People in Mississippi are sitting behind bars, waiting for trial, longer than citizens in many other states, according to a newly compiled database. MPB's Ashley Norwood reports.
Mississippi inmates awaiting trial can spend months or even years in local jails, according to a new survey by the MacArthur Justice Center, part of the University of Mississippi Law School. Students and staff identified more than 7,000 inmates. Some of them were already convicted but the majority await trial. More than a third of all of those jailed before trial were there for 90 or more consecutive days. More than 600 had been in jail longer than a year.
Cliff Johnson, director of the center, says the reasons vary from county to county.
"In some situations, you have prosecutors who are waiting for results from the crime lab, you have people sitting in jail waiting for mental health evaluations, law enforcement arrest someone and then they don't finish the investigation in a timely manner. In some instances, the public defenders aren't pushing the cases and they continue to ask for a continuance after continuance rather than pushing people's cases to trial," said Johnson.

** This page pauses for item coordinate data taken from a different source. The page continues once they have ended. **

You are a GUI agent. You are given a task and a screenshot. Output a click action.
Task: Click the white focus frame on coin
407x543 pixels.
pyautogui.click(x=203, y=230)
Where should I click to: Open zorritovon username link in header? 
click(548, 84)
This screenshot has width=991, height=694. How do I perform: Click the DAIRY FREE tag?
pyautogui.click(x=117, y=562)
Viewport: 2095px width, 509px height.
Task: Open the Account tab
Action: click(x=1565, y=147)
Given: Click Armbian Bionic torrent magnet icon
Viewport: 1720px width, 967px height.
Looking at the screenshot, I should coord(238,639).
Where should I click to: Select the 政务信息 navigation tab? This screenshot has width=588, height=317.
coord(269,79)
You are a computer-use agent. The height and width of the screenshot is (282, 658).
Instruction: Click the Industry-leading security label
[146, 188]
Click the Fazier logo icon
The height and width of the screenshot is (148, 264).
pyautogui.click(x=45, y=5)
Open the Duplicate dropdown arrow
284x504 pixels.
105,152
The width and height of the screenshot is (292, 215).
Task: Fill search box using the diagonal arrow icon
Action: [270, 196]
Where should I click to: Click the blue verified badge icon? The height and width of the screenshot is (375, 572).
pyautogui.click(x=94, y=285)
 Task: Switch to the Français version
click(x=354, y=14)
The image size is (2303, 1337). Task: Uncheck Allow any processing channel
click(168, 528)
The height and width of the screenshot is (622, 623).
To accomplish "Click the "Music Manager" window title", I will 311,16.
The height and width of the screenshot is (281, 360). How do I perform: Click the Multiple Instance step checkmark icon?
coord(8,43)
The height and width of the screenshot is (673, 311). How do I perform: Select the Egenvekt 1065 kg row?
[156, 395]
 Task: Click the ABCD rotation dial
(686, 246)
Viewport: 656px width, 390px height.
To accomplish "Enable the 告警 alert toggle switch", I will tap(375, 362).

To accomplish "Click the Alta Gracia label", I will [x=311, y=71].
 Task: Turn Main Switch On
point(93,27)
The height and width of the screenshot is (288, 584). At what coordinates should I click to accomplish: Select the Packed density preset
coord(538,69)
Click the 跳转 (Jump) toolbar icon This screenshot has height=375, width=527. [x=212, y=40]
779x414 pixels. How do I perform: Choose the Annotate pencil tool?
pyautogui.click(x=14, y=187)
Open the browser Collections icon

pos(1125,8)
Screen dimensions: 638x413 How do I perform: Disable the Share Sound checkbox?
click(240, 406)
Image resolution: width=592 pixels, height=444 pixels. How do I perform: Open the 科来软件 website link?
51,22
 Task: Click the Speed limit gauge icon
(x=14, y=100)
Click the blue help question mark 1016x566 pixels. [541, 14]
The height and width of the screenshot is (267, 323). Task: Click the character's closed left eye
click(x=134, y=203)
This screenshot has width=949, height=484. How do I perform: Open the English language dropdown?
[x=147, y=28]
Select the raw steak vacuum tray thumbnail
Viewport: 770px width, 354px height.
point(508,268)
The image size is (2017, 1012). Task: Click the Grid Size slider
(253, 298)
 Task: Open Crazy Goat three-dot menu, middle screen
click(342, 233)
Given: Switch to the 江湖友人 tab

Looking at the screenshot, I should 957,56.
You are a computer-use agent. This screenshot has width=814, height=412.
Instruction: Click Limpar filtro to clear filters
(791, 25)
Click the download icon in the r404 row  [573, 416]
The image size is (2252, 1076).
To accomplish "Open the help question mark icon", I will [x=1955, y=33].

Johnson is asking Mississippi legislators to create a similar system requiring all local jails to submit data on inmates regularly.
Republican Representative Ashley Henley of Desoto county is on the House corrections committee.
"We're looking at it from all sorts of angles. It's going to have to be, I believe, a uniform procedural policy position from the court," said Henley.
Johnson says the Center wants the Mississippi Supreme Court to adopt a new rule limiting the time a person can be held in jail pre-trial.
The database is available online at MSJaildata.com. Ashley Norwood, MPB News.